» PROBLEMS TO SOLVE:
1 – In the passage on Bluebird Bio below, copy word for word the span starting at "Bluebird’s focus is" and ending at "products to market.".
2 – According to the passage on Bluebird Bio below, what is the company's market capitalization?
3 – Extend the passage on Bluebird Bio below, beginning after its final sentence.

» PAGE EXTRACT:
┄┄┄┄┄┄

In baseball parlance, Bluebird Bio (BLUE) would be a clean-up hitter, which is typically a big slugger that is as likely to strike out as he is to hit a home run, asserts Jimmy Mengel, editor of The Profit Sector.

This type of home run hitter would fit into the category of high-risk investments like crypto, biotech, and junior miners. You need to be able to tolerate the risk of losing it all — or hitting a moonshot.

For a home run hitter, we need to look at small-cap stocks. Let’s slot Bluebird Bio into our clean-up spot. Bluebird is a clinical-stage biotechnology company, a sector that is notoriously sink-or-swim. It’s relatively tiny, with a market cap of just $323 million.

Bluebird’s focus is on gene therapy research and development, which is an emerging field just entering the public’s purview. It involves the genetic modification of cells in order to prevent or treat disease by repairing defective genetic material.

It’s the stuff of science fiction, and that’s why investing in this space is a risky maneuver. A company would have to clear several regulatory hurdles and pass a number of trials to get its products to market.

┄┄┄┄┄┄

» GIVEN ENTRIES:
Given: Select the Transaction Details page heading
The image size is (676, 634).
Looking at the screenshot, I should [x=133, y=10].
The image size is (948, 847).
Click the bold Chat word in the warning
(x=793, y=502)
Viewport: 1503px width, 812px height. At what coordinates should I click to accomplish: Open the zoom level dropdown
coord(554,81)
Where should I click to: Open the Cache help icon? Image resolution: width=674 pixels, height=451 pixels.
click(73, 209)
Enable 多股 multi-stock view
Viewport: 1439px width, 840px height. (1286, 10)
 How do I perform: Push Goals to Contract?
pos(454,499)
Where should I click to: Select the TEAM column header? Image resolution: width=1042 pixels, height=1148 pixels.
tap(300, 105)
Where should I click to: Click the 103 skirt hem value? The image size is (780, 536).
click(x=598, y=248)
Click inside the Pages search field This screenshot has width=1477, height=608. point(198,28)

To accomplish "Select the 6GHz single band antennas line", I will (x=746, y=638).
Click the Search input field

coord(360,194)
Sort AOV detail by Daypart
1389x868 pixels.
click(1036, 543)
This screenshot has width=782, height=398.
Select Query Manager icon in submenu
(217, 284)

┄┄┄┄┄┄

» YOUR WRITTEN ANSWERS:
1 –
Bluebird’s focus is on gene therapy research and development, which is an emerging field just entering the public’s purview. It involves the genetic modification of cells in order to prevent or treat disease by repairing defective genetic material.

It’s the stuff of science fiction, and that’s why investing in this space is a risky maneuver. A company would have to clear several regulatory hurdles and pass a number of trials to get its products to market.

2 – $323 million

3 –
And it could take quite a bit of time…

The key to short-term investing in industries like this is the trials. When a company hits on a trial, the stock rallies big time. When it misses, the opposite is true. As far as gene therapy goes, these trials have been going on for decades now — from 1989 to 2018, there were over 2,900 clinical trials, half of them only reaching phase I.

It wasn’t until 2003 that the first gene therapy company got regulatory approval. However, that’s why Bluebird could be a home run in the near future. They lost over 50% of their share price. That’s the world of small biotechs taking on some of the most important and difficult problems in the world. 

I’d say if you want to take a swing at something, Bluebird has the research team, the cash, and the name recognition to pull off a successful trial or two. It doesn’t hurt that the company is pursuing some very rare disorders that cost an absolute fortune to treat. 

Bluebird’s treatment for TDT — a very rare blood disorder — Zynteglo, was approved last summer and had the controversial title of the most expensive treatment in history at $2.8 million.

After the approval, the stock shot up almost 50% in less than a week. That’s a heck of a return in a couple of days, but look at what the company has done since the beginning of the year:

That is despite the fact that Bluebird was also able to beat their own record for the most expensive drug in the world when Skysona — a treatment for the neurodegenerative disease CALD (cerebral adrenoleukodystrophy) was approved. That drug goes for $3 million. While those two approvals sent the stock soaring, the market is much more of the “what have you done for me lately” type.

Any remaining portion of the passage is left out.